WPA3-Enterprise security is based on WPA2-Enterprise with the additional requirement of using Protected Management Frames (PMF) for WPA3 connections. CCMP-128 and GCMP-256 cipher suites are used for data encryption, and the BIP (GMAC-256) cipher suite is used to protect Group Management frames. WPA3-Enterprise 192-bit mode is an optional mode of operation that provides enhanced security in enterprise networks, utilizing EAP-TLS (certificate-based authentication) and robust cryptographic algorithms. WPA3-Enterprise 192-bit mode requires support from GCMP-256 for encryption and the Signature hash algorithm ECDSA_SHA384 for key derivation.
Radius server and Certificate requirements for WPA3 192-bit mode:
WPA3-Enterprise 192-bit mode requires a supported EAP server such as Cisco Identify Service Engine (ISE) and Aruba ClearPass Policy Manager (CPPM), which require 802.1X Authentication type as TLS EAP (EAP-TLS)

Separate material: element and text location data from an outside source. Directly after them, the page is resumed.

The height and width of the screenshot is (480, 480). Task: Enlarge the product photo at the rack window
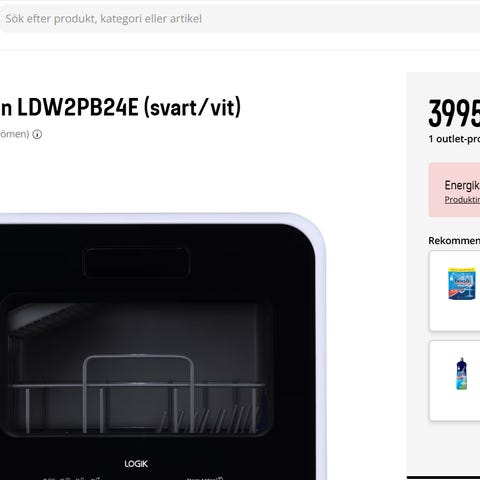click(x=137, y=365)
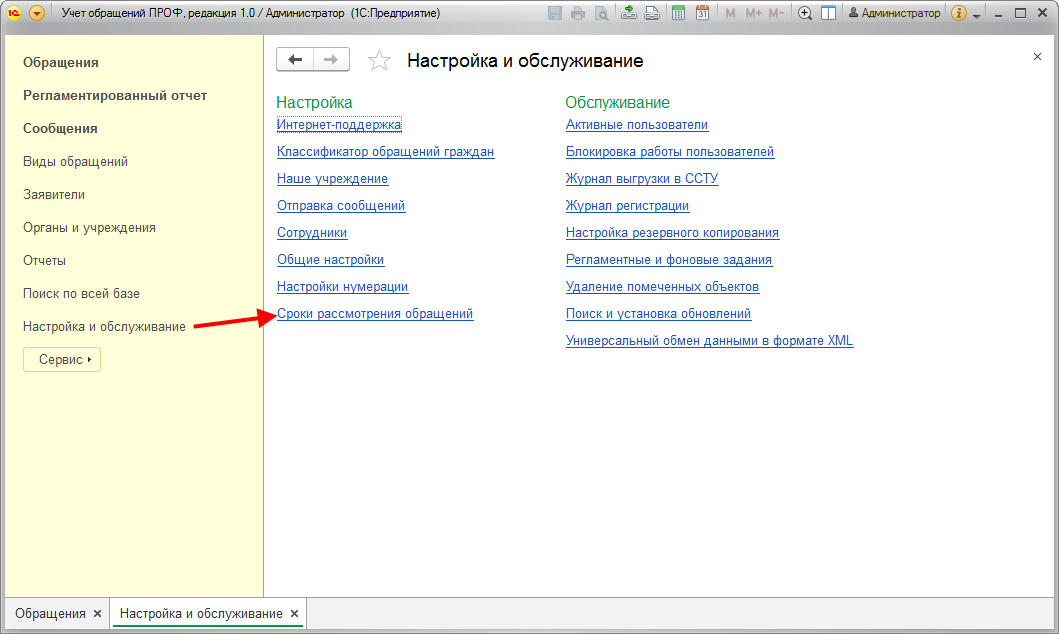The height and width of the screenshot is (634, 1059).
Task: Go back with the left arrow button
Action: 295,60
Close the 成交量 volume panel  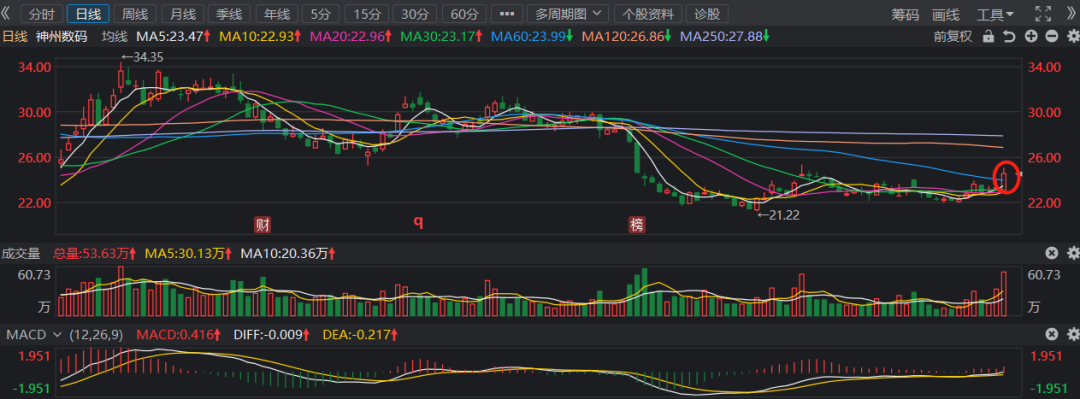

The current certificate generation mechanisms (Windows 2019 CA) support RSA key sizes of 512, 1,024, 2,048, 4,096, 8,192, and 16,384. The 192-bit mode requires the use of RSA certificates with a key size greater than or equal to 3,072 bits. Therefore, when generating certificates, be sure to use the 4096-bit key-size certificates.